The ride up is a story in itself. Angelina shared with Patti and me story after story, after story, after story. There were times I thought Patti is going crash the car from laughing so hard and so much. It was like having a teenager in the car with the non-stop chatting, just minus all the teenage slang words. No offense, Angelina, Patti and I still adore you.

The conference began with Patricia Charpentier (www.writingyourlife.org) and her presentation on Electronic Editing. She shared with the group of 30 participants how to make editing software work for you rather than against you. Simply using Spellcheck on Microsoft Word does not ensure your manuscript is polished and ready for print. Her presentation was hands on with examples from various software packages that don’t replace the traditional editor, but certainly enhance the credibility of the writer. I look forward to experimenting with a few of these.

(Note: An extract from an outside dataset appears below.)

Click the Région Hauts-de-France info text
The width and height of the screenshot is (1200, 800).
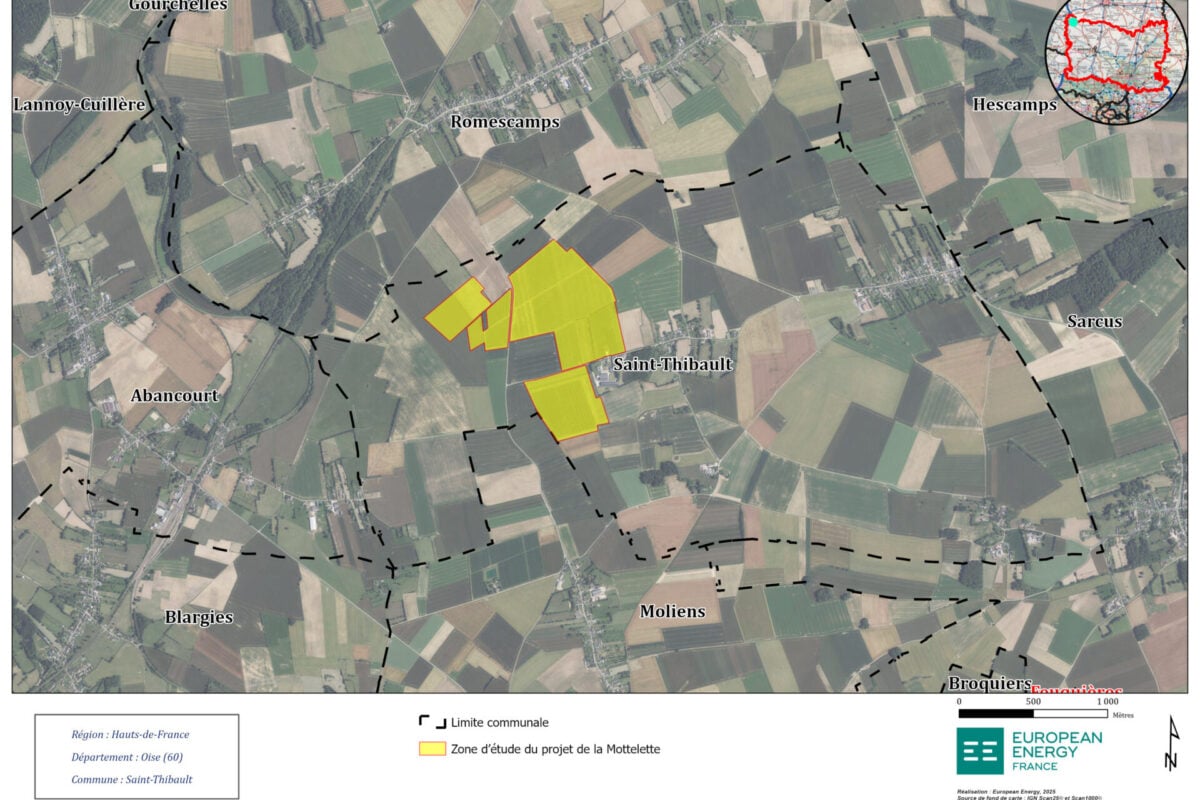pos(130,734)
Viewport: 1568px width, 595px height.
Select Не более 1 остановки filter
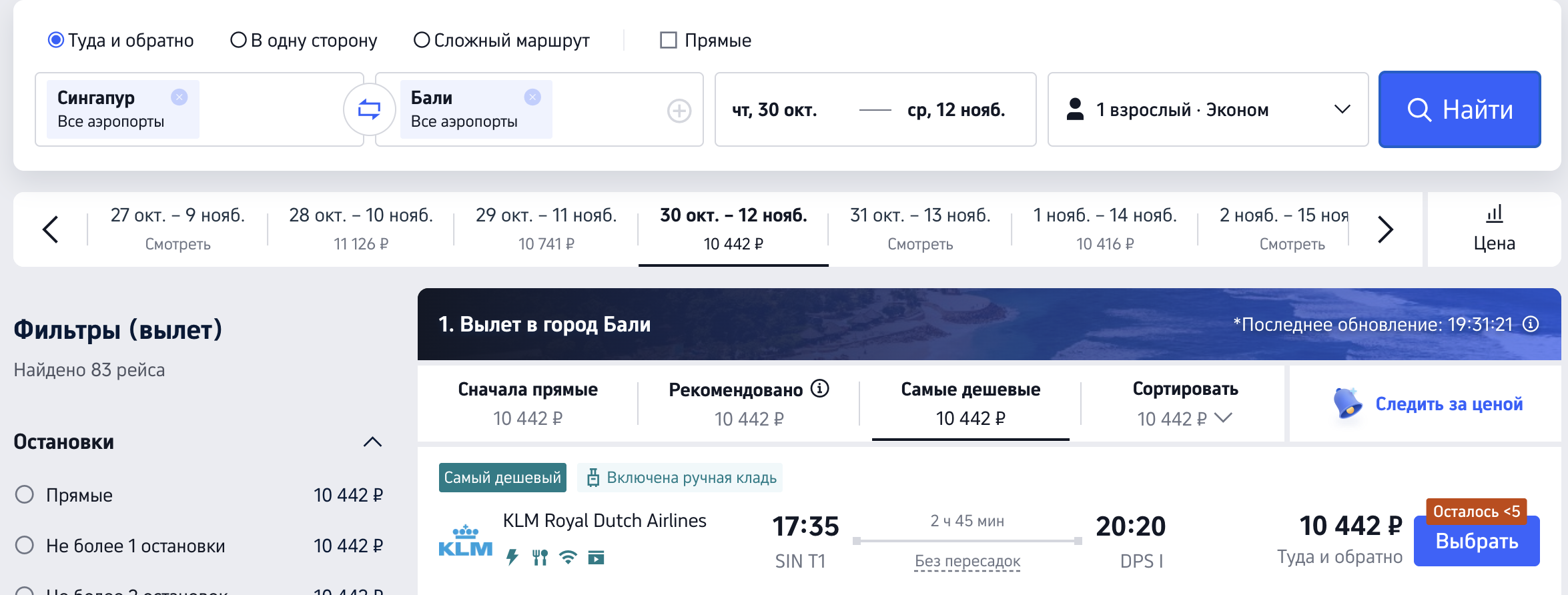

One of the most important aspects in the world of publishing is your return on investment. How many copies of your book do you need to sell in order to break even and better yet earn a profit? Mark Wayne Adams (www.markwayneadams.com) offered his experience with Financial Management 101. He conveyed the importance of tracking your sales, whole sale versus retail, including printing costs, shipping costs, and your time. You need to know your budget, have a marketing plan, and always make even a little profit on each book sold. Mark gave the group his Sales Calculation Sheet and Return on Investment Sheet and walked everyone through a few examples. It was interesting to learn how each sale is all about growing your business.

Next were the nuts and bolts of how a book is put together. For most writers, we write our book then send the file to the printer and a week or two later we have nicely bound books to sell to our audience. If you’re ever curious of exactly how a book is put together, from the ink on the page, to the binding, to the machines that do the work, Cheyenne Knopf (www.onlinebinding.com) of Online Binding was at the conference to give us a close-up of the book production process. Cheyenne gave an excellent and interesting presentation on how her printing facility binds books. Using terms like “wire options, dust cover, foil stamping, ink bleeding” may have left some of us a little lost, but we were all a bit more educated for the next time we are querying for printing quotes. Her tip of the day was to stay clear of any printer advertising “fast and speedy.”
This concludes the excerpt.